PyTuner is really quite simple. Here is the outline of the algorithm behind it:
- Record audio data with pymedia.
- Compute the FFT of the audio data – now we have the strength of each frequency in the sample.
- Find peaks in the result of the FFT. This means looking for the dominant frequencies.
- Find the lowest frequency that has a peak besides the zero frequency.
- Find the nearest ‘desired note’ (the notes we should tune to) to that frequency.
- Mark the difference between the actual frequency and the desired note frequency.
There is more to the algorithm. First, to find peaks, I used a simple algorithm – I computed the average strength of the frequencies in the sample, and looked at all the frequencies above two standard deviations above that average. This yields an array, where each frequency is marked by 0, or 1. (Instead of 1 you can mark it with its original strength). For each consecutive sequence of frequencies with 1 – I computed the average of the run, and that was the peak location. So for example, if the data was:
0, 0, 0, 1, 1, 1, 1, 1, 0, 0, 0, 0,
The peak would be in the frequency matching index 5.
(If you used the original strength instead of 0 and 1, you can apply a weighted average to get a more accurate result)
To find the actual note of a given frequency, I used the fact that notes (half-tones) are separated by a ratio of 2^(1/12) . (the twelfth root of 2). So, if our base note is A, at 110 Hz, to compute the note we would use the following code snippet:
note_names = "A A# B C C# D D# E F F# G G#".split()
note_index = math.log(note_freq/base_freq, 2**(1.0/12))

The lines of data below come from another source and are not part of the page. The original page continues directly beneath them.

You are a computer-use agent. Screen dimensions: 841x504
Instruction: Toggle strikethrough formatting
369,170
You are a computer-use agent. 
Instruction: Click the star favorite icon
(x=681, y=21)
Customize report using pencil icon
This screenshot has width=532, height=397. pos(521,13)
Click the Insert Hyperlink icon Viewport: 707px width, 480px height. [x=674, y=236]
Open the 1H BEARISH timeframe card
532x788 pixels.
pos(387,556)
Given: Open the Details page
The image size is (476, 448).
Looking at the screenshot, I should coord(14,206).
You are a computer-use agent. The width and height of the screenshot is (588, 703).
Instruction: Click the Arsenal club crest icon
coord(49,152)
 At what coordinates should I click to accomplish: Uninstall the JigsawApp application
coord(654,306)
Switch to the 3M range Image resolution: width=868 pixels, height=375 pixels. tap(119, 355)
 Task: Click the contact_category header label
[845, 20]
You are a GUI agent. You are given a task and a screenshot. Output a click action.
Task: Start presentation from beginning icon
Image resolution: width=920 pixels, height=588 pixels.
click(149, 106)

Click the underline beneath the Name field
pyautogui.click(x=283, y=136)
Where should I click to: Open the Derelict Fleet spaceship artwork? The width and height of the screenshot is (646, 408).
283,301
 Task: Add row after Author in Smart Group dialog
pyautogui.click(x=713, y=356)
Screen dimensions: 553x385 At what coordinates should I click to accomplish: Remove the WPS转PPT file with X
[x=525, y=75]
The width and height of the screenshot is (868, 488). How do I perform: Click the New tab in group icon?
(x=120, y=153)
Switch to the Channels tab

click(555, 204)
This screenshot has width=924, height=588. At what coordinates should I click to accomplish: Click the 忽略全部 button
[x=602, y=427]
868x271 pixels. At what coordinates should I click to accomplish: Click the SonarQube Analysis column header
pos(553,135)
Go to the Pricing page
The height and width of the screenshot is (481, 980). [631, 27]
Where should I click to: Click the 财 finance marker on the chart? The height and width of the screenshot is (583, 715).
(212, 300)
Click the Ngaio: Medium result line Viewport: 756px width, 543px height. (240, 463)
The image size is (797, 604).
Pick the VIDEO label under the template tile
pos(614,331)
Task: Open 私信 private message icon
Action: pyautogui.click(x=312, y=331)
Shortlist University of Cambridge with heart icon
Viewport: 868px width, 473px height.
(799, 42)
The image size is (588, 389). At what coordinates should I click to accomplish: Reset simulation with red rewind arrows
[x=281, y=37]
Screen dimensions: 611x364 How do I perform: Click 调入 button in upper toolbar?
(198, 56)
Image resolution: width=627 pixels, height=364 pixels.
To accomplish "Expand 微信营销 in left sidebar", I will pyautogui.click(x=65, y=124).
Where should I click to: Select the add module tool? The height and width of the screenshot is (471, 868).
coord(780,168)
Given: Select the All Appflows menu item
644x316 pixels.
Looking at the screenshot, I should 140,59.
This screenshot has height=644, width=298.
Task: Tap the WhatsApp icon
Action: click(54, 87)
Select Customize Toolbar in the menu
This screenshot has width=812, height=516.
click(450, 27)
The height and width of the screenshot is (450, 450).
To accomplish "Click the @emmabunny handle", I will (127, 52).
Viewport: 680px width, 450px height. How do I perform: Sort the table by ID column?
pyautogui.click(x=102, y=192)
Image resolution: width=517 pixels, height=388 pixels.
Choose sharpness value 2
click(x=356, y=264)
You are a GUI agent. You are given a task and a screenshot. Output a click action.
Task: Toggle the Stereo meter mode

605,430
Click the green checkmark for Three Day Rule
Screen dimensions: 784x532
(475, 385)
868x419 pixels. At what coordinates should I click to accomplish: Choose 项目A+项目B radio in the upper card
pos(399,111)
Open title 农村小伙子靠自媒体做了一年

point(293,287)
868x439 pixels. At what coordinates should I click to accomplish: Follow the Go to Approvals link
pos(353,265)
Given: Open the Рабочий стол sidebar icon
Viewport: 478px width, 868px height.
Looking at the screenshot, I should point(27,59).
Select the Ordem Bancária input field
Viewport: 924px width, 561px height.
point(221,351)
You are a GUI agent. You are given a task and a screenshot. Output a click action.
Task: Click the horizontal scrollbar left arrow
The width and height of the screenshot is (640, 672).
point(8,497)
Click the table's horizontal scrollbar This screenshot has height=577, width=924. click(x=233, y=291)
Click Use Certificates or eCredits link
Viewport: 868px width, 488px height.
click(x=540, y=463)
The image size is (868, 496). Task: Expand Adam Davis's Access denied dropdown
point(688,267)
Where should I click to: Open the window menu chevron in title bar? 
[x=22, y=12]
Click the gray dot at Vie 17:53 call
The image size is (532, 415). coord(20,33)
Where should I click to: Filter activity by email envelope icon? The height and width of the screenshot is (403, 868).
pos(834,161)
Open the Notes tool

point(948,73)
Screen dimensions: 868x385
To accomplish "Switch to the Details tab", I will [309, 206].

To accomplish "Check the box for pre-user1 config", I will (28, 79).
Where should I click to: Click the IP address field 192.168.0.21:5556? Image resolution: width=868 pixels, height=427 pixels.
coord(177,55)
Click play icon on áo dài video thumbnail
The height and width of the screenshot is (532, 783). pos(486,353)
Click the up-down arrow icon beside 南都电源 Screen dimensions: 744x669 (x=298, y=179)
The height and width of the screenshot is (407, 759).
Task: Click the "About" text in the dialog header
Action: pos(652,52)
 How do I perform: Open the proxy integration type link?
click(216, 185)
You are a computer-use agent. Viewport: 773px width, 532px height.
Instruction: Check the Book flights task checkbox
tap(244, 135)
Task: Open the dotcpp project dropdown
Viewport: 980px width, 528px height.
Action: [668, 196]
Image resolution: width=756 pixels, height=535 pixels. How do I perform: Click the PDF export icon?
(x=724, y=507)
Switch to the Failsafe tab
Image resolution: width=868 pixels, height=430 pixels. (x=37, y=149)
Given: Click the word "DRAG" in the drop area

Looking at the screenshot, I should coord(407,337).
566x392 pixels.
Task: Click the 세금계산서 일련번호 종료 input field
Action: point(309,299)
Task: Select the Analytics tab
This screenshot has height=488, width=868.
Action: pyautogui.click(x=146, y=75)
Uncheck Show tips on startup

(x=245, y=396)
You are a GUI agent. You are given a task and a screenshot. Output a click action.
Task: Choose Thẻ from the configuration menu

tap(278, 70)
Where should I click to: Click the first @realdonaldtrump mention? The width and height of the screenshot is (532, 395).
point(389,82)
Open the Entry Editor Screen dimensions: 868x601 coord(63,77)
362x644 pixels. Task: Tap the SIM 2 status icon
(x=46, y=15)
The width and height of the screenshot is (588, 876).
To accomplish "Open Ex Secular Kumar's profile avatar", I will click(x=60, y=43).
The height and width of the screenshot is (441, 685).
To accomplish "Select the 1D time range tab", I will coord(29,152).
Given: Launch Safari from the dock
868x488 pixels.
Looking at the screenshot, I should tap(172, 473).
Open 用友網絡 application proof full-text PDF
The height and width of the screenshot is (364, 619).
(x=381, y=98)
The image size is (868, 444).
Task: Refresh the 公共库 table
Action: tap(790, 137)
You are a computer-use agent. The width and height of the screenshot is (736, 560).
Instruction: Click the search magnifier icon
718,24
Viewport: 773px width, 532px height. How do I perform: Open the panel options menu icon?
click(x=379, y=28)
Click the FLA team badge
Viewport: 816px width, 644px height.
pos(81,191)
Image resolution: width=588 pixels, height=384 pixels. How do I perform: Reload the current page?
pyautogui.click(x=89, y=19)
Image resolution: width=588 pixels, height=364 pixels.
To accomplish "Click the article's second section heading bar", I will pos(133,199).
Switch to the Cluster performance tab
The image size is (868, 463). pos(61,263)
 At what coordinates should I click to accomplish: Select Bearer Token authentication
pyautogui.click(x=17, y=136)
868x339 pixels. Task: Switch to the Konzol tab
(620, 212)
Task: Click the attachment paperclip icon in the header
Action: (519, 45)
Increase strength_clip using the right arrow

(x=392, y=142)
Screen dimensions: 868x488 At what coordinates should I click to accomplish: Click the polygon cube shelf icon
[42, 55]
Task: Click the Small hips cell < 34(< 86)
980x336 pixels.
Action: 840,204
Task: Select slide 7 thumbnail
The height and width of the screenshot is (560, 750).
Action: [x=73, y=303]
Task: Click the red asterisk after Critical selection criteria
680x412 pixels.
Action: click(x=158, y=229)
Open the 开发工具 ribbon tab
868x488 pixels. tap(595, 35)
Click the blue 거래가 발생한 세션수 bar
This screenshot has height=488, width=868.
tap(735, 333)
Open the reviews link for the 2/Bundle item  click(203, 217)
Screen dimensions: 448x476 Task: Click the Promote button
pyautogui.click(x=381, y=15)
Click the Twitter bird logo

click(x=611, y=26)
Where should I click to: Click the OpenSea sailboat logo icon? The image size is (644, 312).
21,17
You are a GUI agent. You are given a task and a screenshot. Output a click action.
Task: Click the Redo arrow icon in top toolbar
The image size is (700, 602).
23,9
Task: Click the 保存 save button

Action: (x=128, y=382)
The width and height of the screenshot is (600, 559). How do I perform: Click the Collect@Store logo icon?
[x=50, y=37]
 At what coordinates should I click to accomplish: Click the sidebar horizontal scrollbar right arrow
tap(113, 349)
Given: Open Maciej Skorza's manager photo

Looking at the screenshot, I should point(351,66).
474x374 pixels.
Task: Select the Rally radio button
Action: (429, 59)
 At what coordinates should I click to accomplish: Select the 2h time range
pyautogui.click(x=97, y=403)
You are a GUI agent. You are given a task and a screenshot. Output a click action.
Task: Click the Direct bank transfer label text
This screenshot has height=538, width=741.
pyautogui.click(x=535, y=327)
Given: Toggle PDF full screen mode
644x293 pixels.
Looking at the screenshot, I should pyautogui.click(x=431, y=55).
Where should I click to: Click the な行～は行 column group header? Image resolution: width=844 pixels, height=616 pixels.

note_name = note_names[note_index%12]
While writing PyTuner, at first I implemented the FFT on my own, just to know how to do it once. I found it helped me to better understand the nature of the algorithm, and its output. I find the practice of implementing various algorithms on your own, for educational purposes, quite healthy. I always like to know how things work ‘behind the scenes’.